March 23, 2023

By Chris Elliott…

A few months ago I went to the  Raif Rauf Denktas Shooting range just off the Girne bypass to watch and write about an archery competition and our readers may wonder how I came to be interested in archery.

Shortly after my partner died, Nick Gough who runs the Lambouse Archers group in Lapta and contributed a number of articles about archery on CyprusScene, sent me a message inviting me to go and watch them shooting on a Saturday morning.

Now I had always wanted to go but had never found the time, but now with a major hole in my life, I went along to meet these merry men and women and had a bow shoved in my hand and then fired a few arrows at a short range target and to my surprise, I hit it with mixed results on each shoot of 6 arrows.

A new door was opening in my life and I went along to the club a few more times and using several of their bows and arrows I had mixed and sometimes frustrating results and then I bought a second-hand recurve bow with the necessary equipment to start taking archery seriously.

Like the proverbial bad workman, I blamed my tools for poor ongoing results and was not taking on board the advice given by Nick and others I was being given about how I should be holding and drawing the bow to get the best result through the correct form and I was still thinking it was the bow or arrows that are the problem.

Now let’s be clear, the bow and arrows must be the right ones for the archer and need either tuning or adjustment to get the best performance and accuracy but that’s just for starters.

Then I was very lucky and through the group, I was invited twice to have a day out traveling with other members to South Cyprus to meet Harry van de Vondervoort at his LyTox Archery club in Lythrodontas where we spent a fantastic few hours shooting and receiving hands-on guidance from a true archery master, Harry van de Vondervoort.

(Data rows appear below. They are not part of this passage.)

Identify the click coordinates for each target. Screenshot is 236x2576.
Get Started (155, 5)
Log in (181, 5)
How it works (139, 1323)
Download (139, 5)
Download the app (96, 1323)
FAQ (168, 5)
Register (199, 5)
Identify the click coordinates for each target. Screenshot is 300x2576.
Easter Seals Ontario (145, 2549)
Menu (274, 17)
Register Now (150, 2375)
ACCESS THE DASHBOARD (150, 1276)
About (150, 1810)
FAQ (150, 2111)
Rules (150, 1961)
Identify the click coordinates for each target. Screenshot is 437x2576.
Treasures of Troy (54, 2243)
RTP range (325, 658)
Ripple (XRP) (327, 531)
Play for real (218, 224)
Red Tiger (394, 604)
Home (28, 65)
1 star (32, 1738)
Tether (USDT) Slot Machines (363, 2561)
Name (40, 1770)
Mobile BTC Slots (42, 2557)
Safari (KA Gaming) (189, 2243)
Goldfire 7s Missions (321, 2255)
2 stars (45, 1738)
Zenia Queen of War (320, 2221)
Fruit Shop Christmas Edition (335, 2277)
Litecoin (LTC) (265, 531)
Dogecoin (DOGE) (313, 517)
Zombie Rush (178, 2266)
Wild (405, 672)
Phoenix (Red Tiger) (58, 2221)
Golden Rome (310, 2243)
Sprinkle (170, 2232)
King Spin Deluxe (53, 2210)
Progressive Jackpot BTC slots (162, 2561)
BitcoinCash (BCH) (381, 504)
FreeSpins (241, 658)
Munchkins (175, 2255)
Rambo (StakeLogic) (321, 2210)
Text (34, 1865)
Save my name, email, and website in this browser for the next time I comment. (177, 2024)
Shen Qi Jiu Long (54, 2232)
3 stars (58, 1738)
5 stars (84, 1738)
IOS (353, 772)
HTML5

Harry van de Vondervoort started to learn (Recurve) Archery skills at age of 10 near his home in the Netherlands and learned the archery craft and developed skills over many years representing both local teams and the Netherlands and Belgium before sharing his skills through coaching and then retired and moved to South Cyprus where he started the LyTox Archery Club and continues to this day helping and guiding young and old and impaired people to excel in the art of archery.

Now I really had been bitten and wanted to learn more about archery and was soon watching at home so many YouTube videos which of course gave lots of information about the different types of bows etc but for me, more importantly, they showed what an experienced archer would be doing which is far more than just holding the bow and pulling back on the string.

At this point, many of the things Harry had said to me now became very clear and were far more important than just holding the bow and pulling the string to get shooting perfection.

In fact, I have just watched a YouTube video “Samurai Bow Vs Longbow: What Was The Deadliest Weapon Of The Middle Ages” below which was fascinating but the overriding fact is that as is the way of the Japanese, there are both technical and spiritual factors, and seeing an archer riding on a horse and hitting the target or in another section of the video where we see an archery school where the aim is hit the target without thinking about it whilst meditating and gaining stillness of the mind.

So back to my reality and in the past few weeks I have not been able to train due to time needed for my publications but one thing is clear in my mind I need to start over with regular shooting at Lambousa Archers club or at home to build my physical strength for shooting a recurve bow and concentrating on developing my form including:

  1. The Stance of the body.
  2. Nocking the arrow on the string
  3. Hooking & Gripping of the draw hand on the string.
  4. Body setup.
  5. Drawing the string to full draw.
  6. Anchoring the draw hand under the jaw bone.
  7. Aiming ( and holding/expanding ).
  8.  Expansion  – moving the arrow through the ‘clicker’.
  9. Release.
  10. Follow through.
  11. Relaxation and (analytical) Feedback.

When I start to master these factors then perhaps I may have developed an automatic repetitive form and then I must concentrate on relaxing my mind and allowing it to take over and direct the arrow to the target just like the Japanese archer and perhaps this is the secret of the form of current day Olympic South Korean archers who can place arrows tightly together on a 70m target range. I think the answer to that question becomes clear in the final video below.

That then is my archery forward plan and I will be writing more in the weeks to come.